Tetes demi tetes air mata mengalir begitu deras bagai aliran sungai yang tak tahu di mana ujungnya. Kerumunan orang berbaju hitam semakin menciptakan kegelapan dan kesenduan hati, terutama seorang pria yang sedang memeluk gadis kecil di sampingnya. Tak ingin ketinggalan, kumpulan awan kelabu yang menggumpal kini mulai menurunkan rinai hujan ke bumi. Rintiknya saling bersahutan dengan lantunan doa yang mengiringi kepergian seorang wanita yang kini terbaring damai di bawah gundukan tanah yang basah.
"Ibu ... jangan tinggalkan Binar." Tak peduli dengan tangannya yang kotor, gadis kecil itu terus mencengkram gundukan tanah bertabur bunga milik wanita yang ia panggil ibu.
Sekelebat bayangan kebersamaan antara gadis kecil bernama Binar bersama sang ibu kembali terngiang di kepalanya.
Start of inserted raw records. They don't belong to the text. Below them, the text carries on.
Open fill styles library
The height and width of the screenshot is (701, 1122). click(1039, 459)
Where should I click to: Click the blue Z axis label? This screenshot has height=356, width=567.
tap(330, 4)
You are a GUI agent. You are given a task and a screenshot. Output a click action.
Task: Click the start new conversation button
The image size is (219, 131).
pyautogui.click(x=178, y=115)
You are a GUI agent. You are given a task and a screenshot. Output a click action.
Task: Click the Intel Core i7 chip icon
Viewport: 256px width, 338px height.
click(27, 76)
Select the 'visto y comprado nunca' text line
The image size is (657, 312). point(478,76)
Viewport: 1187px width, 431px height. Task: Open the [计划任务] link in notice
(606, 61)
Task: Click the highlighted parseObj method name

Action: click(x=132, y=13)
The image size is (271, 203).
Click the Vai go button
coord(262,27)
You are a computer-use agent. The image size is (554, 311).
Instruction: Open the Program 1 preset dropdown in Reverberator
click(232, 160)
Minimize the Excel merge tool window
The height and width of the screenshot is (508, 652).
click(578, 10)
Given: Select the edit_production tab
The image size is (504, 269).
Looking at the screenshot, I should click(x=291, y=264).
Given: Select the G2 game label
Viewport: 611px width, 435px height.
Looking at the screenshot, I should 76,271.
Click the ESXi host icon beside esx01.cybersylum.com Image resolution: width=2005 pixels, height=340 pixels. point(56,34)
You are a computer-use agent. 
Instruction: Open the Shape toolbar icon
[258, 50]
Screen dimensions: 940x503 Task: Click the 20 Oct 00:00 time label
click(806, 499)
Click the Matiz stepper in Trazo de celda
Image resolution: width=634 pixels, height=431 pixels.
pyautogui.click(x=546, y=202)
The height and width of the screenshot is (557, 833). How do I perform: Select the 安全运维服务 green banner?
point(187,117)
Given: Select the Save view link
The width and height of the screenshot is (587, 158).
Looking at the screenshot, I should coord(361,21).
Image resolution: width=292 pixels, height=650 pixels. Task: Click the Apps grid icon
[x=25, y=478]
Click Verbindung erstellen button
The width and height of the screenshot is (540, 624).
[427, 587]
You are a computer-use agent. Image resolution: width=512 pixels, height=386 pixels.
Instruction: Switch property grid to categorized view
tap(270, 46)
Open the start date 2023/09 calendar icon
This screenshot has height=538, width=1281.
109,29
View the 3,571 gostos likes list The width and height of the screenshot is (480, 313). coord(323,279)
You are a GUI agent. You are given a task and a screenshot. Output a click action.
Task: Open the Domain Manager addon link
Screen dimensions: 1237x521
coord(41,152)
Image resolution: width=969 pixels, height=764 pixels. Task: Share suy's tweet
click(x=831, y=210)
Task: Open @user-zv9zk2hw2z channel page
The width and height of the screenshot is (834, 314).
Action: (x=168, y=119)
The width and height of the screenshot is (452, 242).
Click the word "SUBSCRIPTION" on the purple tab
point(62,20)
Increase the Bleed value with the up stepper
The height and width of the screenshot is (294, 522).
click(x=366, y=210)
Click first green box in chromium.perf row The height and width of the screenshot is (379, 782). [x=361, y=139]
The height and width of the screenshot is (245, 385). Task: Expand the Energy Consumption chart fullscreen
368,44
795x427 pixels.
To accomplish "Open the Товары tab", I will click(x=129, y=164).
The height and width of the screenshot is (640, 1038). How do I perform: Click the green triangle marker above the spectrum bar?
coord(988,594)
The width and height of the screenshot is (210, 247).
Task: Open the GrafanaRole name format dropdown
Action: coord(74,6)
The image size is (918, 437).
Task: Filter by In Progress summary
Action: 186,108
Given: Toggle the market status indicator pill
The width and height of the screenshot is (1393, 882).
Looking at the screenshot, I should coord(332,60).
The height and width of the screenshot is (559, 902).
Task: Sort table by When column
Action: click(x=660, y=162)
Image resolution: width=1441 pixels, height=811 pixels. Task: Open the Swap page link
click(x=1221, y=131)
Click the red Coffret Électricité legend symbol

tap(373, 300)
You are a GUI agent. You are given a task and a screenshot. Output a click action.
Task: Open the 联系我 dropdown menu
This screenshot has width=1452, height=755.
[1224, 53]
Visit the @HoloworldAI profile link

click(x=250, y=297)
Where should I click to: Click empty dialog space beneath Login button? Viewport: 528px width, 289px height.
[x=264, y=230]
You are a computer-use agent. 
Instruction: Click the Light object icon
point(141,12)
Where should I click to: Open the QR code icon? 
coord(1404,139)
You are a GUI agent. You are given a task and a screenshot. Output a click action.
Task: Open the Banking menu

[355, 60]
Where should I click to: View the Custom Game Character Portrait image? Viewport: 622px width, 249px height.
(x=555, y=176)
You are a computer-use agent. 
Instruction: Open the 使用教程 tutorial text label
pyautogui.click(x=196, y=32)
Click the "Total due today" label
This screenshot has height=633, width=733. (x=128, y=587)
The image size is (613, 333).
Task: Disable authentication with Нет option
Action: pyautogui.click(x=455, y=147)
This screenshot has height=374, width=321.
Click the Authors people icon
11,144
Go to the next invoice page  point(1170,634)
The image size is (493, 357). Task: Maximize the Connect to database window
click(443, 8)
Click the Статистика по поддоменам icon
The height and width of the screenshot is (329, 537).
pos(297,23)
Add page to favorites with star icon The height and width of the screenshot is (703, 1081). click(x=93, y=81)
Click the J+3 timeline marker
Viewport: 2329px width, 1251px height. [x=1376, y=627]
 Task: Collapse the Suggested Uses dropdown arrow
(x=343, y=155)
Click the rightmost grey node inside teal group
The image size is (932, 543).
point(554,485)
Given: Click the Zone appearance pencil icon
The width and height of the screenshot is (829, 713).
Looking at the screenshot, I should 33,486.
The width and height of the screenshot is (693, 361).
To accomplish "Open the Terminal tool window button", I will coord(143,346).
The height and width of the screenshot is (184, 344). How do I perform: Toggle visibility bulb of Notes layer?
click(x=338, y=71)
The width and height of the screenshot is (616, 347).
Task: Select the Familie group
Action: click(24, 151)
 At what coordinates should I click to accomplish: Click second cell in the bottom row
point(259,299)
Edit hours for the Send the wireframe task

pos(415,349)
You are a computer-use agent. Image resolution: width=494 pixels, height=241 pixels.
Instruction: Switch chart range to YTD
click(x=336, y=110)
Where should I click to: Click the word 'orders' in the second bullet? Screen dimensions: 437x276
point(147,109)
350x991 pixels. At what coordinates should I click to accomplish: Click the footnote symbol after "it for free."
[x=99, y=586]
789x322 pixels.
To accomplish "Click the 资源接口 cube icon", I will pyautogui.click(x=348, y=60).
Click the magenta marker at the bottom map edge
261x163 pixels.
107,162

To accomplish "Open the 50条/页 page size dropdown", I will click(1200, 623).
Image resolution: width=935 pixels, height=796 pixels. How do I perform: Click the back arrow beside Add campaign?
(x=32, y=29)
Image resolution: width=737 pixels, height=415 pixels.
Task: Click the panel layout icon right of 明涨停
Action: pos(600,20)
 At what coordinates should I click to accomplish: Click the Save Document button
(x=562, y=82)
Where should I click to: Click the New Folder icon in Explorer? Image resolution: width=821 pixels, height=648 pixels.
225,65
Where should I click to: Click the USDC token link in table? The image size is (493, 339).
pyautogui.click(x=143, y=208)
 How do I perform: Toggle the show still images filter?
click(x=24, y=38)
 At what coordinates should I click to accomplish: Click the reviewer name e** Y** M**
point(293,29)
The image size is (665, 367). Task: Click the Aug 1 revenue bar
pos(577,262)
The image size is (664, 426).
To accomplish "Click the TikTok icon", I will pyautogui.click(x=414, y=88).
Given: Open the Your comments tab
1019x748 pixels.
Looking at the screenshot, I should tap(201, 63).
Tak mudah memang melupakan sosok yang telah melahirkannya ke dunia ini dan menemaninya selama delapan tahun ini. Ia tidak rela ketika takdir dengan kejam dan tanpa permisi memisahkannya dengan sang ibu.
Hanya dalam semalam, Binar merasa dunia indahnya telah dijungkir balik kala seorang polisi mengabarkan bahwa mobil yang ditumpangi ibu dan kakaknya masuk jurang. Dalam kecelakaan tragis itu, sang kakak sampai sekarang dikabarkan hilang, sementara itu sang supir tewas di tempat, sedangkan ibunya kritis. Namun Subuh tadi, rupanya sang ibu telah lelah menahan rasa sakitnya hingga akhirnya harus menyerah dan meregang nyawa.
Kini, mau tidak mau Binar harus menelan kepahitan di mana ia tak bisa lagi mendapat dekapan hangat dan kasih sayang dari sang ibu. Meski begitu, sosok yang paling berjasa itu akan selalu melekat erat dalam jiwa dan raganya.
"Sebaiknya kita pulang, apalagi hujan semakin deras. Kasihan putrimu," ucap salah seorang pria yang turut datang dalam acara pemakaman itu seraya menepuk bahu pria yang berstatus sebagai ayah Binar. Dengan lemah, ayah gadis kecil itu mengangguk.
"Ayo, Sayang, kita pulang," ajak ayah Binar.
Binar menggeleng. Tubuh kecilnya menunduk dan memeluk gundukan tanah. "Binar tidak mau, Ayah. Binar mau menemani Ibu. Ibu pasti kedinginan."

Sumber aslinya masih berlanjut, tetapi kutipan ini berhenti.